BEGIN GIVEN RECORDS

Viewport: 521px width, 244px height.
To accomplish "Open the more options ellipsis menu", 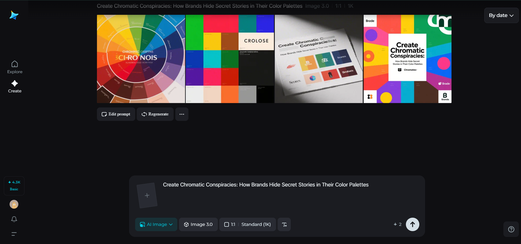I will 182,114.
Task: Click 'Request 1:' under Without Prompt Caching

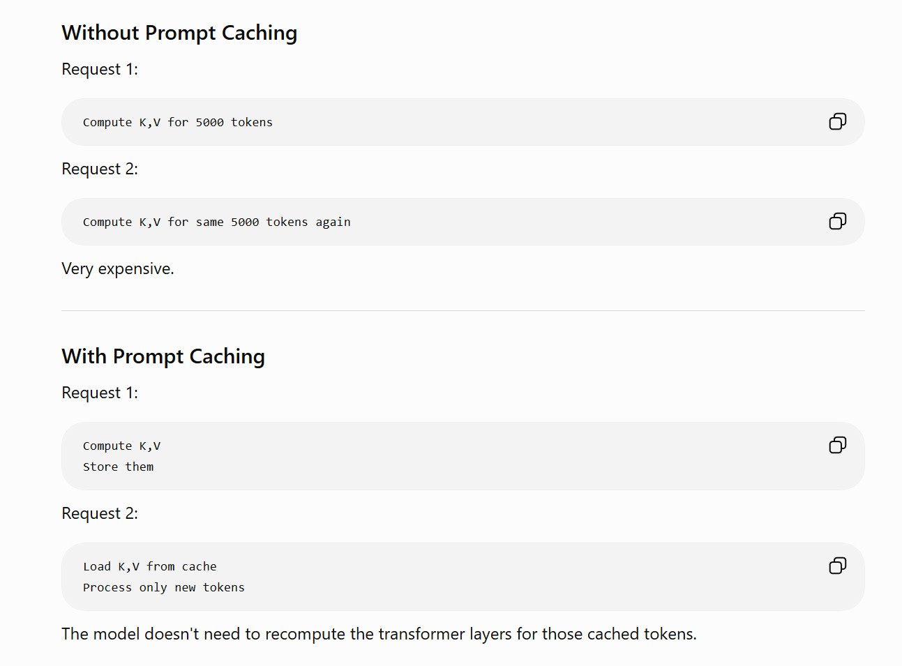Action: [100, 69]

END GIVEN RECORDS
BEGIN GIVEN RECORDS

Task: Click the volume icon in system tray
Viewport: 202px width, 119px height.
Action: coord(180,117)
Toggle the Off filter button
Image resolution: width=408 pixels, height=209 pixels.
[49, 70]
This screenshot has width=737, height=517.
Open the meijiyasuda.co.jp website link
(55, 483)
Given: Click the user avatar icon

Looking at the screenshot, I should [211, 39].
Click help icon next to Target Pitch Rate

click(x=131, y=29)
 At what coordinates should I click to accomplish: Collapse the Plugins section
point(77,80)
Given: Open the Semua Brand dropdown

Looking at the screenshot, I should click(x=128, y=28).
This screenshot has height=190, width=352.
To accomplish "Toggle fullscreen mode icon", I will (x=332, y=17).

END GIVEN RECORDS
BEGIN GIVEN RECORDS

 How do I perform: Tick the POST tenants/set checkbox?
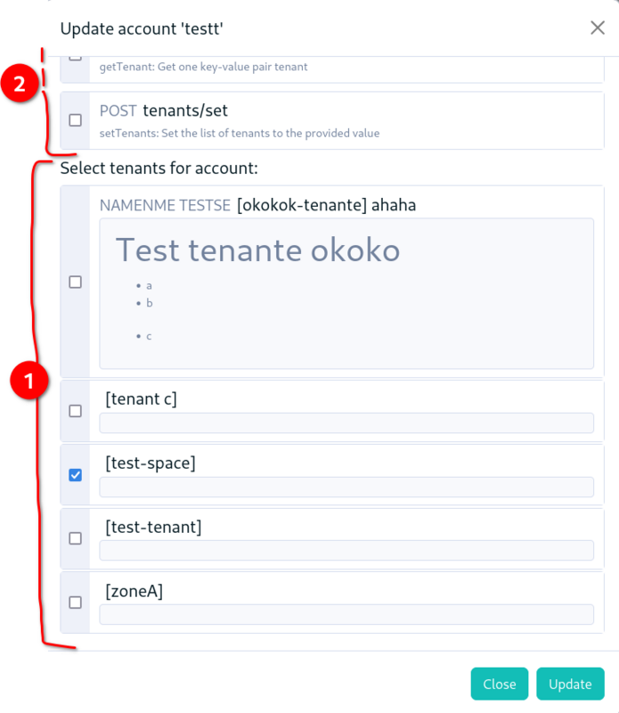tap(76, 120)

END GIVEN RECORDS

Report each line in the preceding entries that holds the string "This".

This screenshot has width=737, height=517.
This screenshot has height=190, width=352.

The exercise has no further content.